“行っちゃなら~ん!!”

“夏だから”というわけではありませんが、患者さんに話していただいた“あちらの世界(臨死体験)”のお話です。


・Kさん 75歳女性

Kさんは19歳のとき、重い肝臓病を患い、とうとうお医者さんにもさじを投げられてしまいました。
Kさんのお母さんは、わが子を救いたい一心で、お経を唱えながら数珠を持った手で、Kさんの紫色に変色した肝臓の辺りをさすったそうです。

すると、その瞬間にKさんの意識は遠のき、光に包まれたかと思うととてもきれいなお花畑に来ていました。
お花畑の向こうには大きな川が流れていて、河原には向こう岸に渡ろうとする人が順番を待って並んでいます。
ちゃんと一人につき一艘の船が迎えに来て、向こう岸に渡してくれるようです。

Kさんも、“並ばなきゃ…”と思い、列に入ります。
そしてとうとう、Kさんの番が来ました。

…と思いきや、

「お前は行っちゃならん!
 お前は行っちゃなら~ん!!」

という大音声とともに、空から大きな柱が降りてきました。
ともかくその柱にしがみつきます。
見上げます。

柱と思いしがみついていたものは…

お地蔵さまの錫杖(しゃくじょう)でした。


やがて意識を取り戻すと、肝臓の辺りの「ぐじゅぐじゅ」とした痛みが蘇ってきたそうです。
(その後、病は完治されたそうです)



・Mさん 56歳女性

Mさんは数年前、運転中大きな交通事故に遭われました。
気丈な方で、深手を負いながらも救急車を呼んだり、加害者の様子を見たり必要なことを終えたと思ったとたん、意識を失いました。
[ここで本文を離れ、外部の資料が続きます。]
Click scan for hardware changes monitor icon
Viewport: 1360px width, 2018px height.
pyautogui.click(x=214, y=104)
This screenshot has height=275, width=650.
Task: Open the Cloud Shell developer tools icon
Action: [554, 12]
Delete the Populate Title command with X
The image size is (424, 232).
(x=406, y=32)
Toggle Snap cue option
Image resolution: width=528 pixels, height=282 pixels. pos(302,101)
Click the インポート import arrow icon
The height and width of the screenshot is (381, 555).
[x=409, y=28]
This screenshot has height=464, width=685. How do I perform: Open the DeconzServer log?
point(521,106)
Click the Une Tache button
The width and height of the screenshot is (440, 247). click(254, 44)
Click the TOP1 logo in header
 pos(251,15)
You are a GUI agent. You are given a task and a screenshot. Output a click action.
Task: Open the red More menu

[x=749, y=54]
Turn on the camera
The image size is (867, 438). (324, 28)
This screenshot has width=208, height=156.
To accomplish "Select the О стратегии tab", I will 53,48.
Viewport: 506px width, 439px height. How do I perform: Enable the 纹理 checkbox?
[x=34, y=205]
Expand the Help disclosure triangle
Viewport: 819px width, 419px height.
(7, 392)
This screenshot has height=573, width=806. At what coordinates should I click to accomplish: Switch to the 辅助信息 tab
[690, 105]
そして暗くなが~いトンネルを抜けると、やがてきれいな光に包まれた何もない空間に出ました。

漠然と「わたし死ぬんや」と、思ったそうです。

すると誰かがやってきます。
20歳のとき、交通事故で亡くなった大好きだった彼氏です。
再会できて、迎えに来てくれて、本当に本当にうれしかったそうです。

すると、

彼氏 「○○子はまだ来たらあかんで」

Mさん「何でよ!一緒に連れてってよぉ(泣)…」

彼氏 「お前は、まだ、…生きなあかんねん」


意識を取り戻す前、救急隊員が懸命に自分を蘇生させようとしている姿が見えたそうです。



…その話を聞いて、


 私 「すんごい体験されてますねぇ…!」

Mさん「でもね先生!話に聞くようなお花畑なんか私の時には出てきませんでしたよっ!!